According to the specialist, “from a macroscopic point of view, the lung appears to be well preserved, while the body is completely skeletonized”.
She pointed out, however, that the copper belt that the queen’s skeleton wore probably played an important role in the organ’s conservation, which can be seen impressively to this day.
Through scanning electron microscopy in lung biopsies, the group noticed that there was a large concentration of copper ions on the surface of the lung tissue of the investigated organ. There was also the presence of copper oxide.
Other biochemical analyzes carried out by the researchers also revealed that the material analyzed had benzoic acid and related compounds in the lung, albeit at lower levels.
These substances are common in the plant kingdom and similar profiles have already been reported in the balms of Egyptian mummified bodies,” stated Bianucci.
She continues: “Since Arnegund wore a copper alloy belt around his waist, we speculate that the copper oxide in the lungs is due to wear on the belt.”
“The preserving properties of copper, combined with the embalming treatment of spices, may have allowed for the preservation of the lungs,” she adds.
For the team, the main possibility is that the queen was subjected to an oral injection of a fluid made from spices or aromatic plants, as there are historical reports that such procedures were used in France during the 6th century for artificial mummification. of royalty.

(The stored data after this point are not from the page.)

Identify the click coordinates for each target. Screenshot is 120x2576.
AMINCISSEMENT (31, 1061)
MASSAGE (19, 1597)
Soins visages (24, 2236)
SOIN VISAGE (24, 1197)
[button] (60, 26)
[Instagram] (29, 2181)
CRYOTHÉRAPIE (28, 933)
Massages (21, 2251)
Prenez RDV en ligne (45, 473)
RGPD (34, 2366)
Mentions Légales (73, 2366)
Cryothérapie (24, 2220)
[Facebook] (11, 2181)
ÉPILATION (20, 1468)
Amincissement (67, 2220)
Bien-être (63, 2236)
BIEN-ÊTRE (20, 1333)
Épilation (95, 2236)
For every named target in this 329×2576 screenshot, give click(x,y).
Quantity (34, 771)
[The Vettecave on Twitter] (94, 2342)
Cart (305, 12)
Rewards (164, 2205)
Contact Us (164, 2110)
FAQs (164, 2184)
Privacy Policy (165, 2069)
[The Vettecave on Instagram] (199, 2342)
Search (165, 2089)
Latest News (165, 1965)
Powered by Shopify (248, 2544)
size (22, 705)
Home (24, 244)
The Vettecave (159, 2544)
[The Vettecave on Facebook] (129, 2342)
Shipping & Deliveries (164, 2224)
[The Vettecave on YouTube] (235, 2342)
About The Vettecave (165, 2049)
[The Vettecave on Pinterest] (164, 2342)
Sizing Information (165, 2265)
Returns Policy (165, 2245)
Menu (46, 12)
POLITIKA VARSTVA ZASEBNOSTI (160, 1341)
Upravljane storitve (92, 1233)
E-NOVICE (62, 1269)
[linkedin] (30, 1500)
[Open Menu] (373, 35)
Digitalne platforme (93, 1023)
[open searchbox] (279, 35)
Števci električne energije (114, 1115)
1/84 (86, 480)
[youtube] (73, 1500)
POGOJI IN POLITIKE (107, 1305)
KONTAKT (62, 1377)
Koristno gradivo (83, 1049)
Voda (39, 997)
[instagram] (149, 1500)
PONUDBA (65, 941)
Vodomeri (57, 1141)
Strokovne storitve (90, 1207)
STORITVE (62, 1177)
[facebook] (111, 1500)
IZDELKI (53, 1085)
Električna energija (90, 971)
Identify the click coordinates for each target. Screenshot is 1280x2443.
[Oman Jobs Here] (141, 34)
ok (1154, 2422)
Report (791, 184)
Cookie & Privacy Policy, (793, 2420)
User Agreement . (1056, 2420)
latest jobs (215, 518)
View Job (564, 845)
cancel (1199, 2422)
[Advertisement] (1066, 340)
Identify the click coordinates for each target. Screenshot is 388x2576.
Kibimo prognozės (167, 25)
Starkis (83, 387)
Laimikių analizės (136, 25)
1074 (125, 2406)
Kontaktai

“During the study of this mummy, we found that the body did not undergo removal of organs and brain. Instead, it looks like an embalming solution was injected through the mouth,” explained Albert Zink, head of the EURAC Institute for Mummies, who participated in the study. Therefore, “the fluid gathered in the lung, which is the only well-preserved organ”.
The method would have been learned from the Romans, who, in turn, would have adopted the procedure of the Egyptians. Still, Bianucci points out that “clearly, Merovingian mummification was much less sophisticated.”
“It was based essentially on the use of strips of linen soaked in oil and resin, used with spices and aromatic plants such as thyme, nettle, myrrh and aloe,” stated Bianucci.
“Queen Arnegund is a particularly complex case”, concluded the researcher. “Since she was exhumed in 1959, her remains have suffered several displacements, disappearing in the 1960s to finally resurface in 2003.”